WHAT TO WORK ON => From the data below, return only the lines from the one with "Instruction: Toggle Is" through the one with "Task: Open the Resign Date calendar icon", exact and inclusive, with pictures left out.

RECORDED DATA =>
· · · · · · ·
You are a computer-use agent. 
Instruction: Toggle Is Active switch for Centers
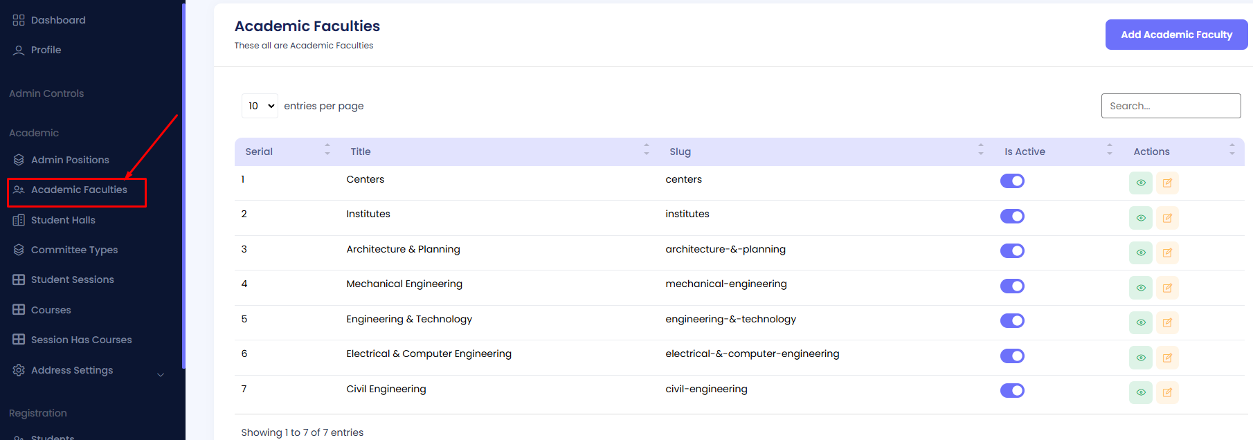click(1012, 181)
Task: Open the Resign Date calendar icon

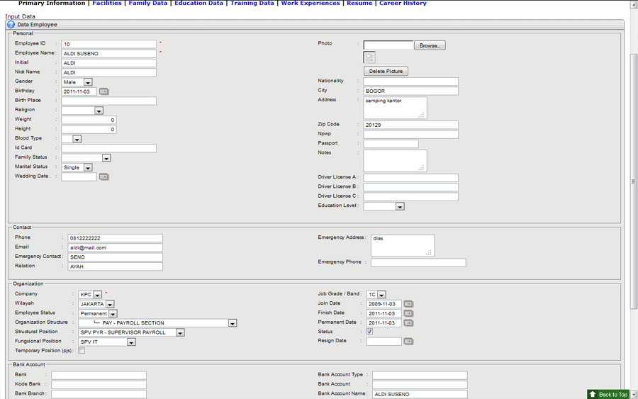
· · · · · · ·
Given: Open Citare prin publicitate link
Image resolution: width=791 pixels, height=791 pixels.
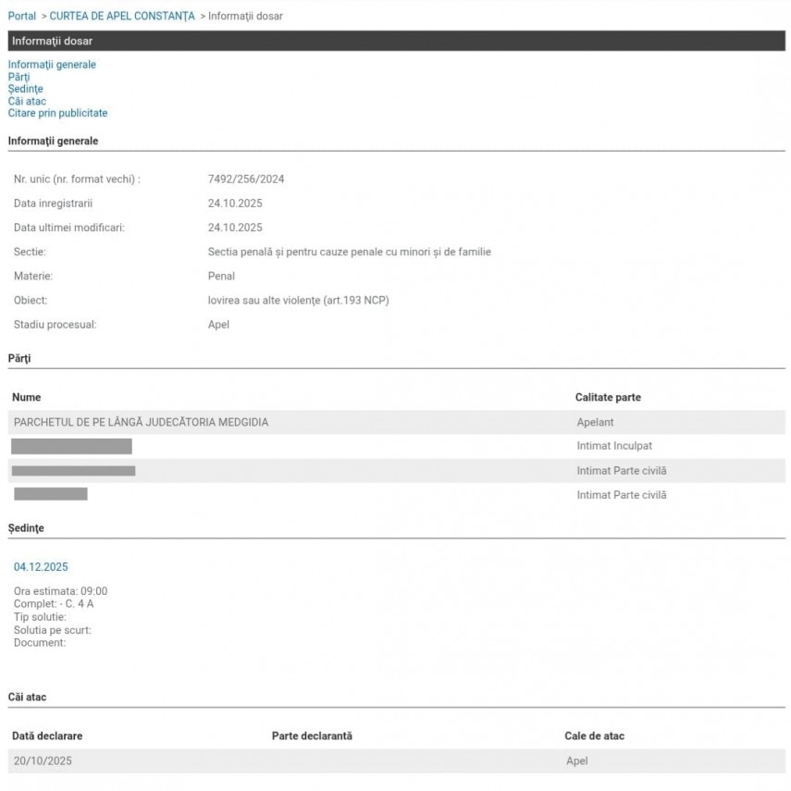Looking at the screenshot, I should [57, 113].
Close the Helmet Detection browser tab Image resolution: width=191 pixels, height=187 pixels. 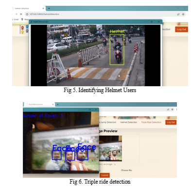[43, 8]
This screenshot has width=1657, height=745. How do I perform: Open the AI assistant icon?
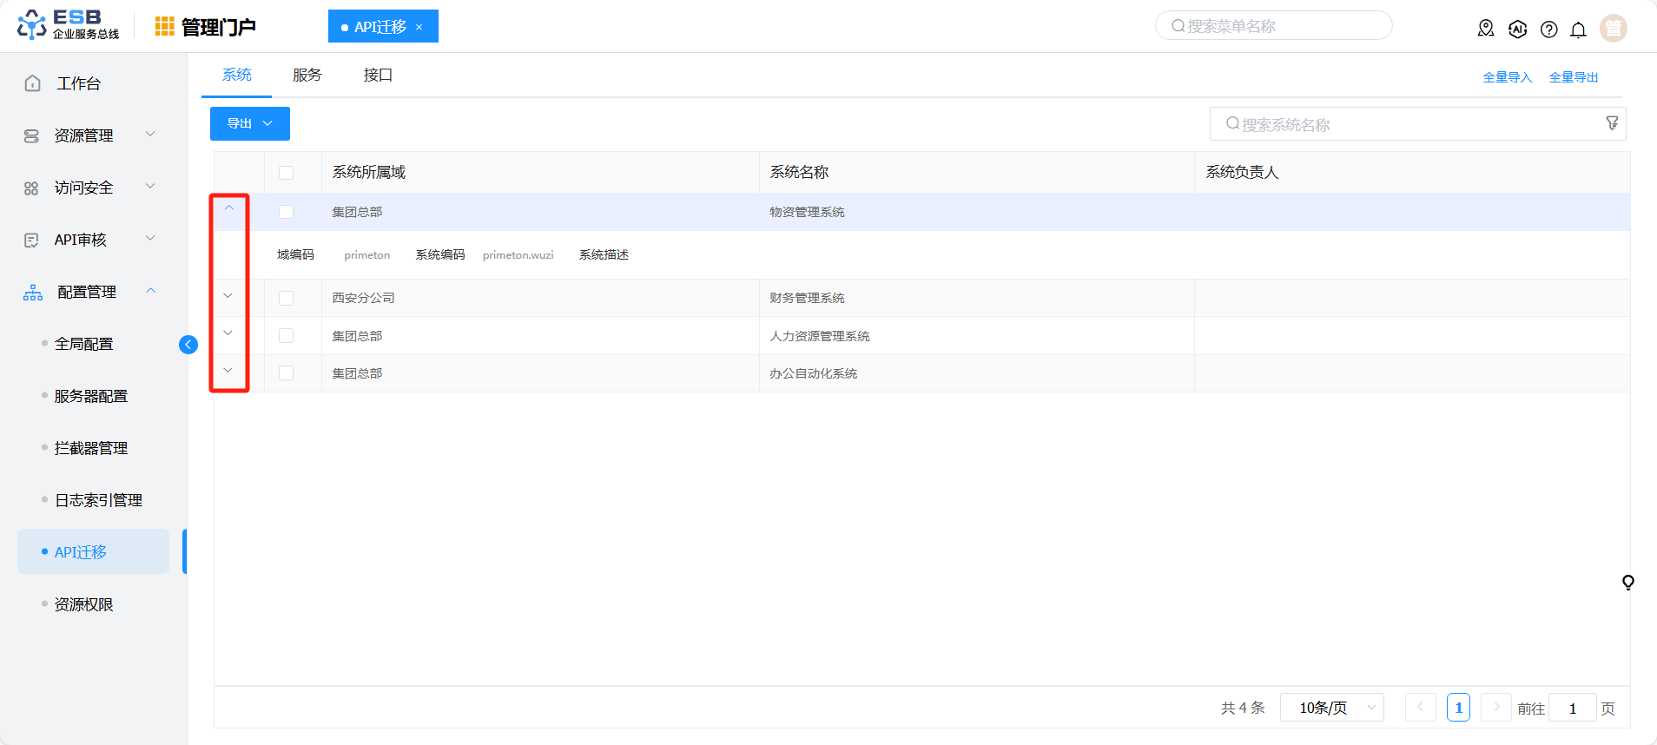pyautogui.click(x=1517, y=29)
· · · · · · ·
SOLUTION FOR THIS TASK =>
Instruction: Toggle Is Active switch for Centers
click(1012, 181)
Task: Open the Resign Date calendar icon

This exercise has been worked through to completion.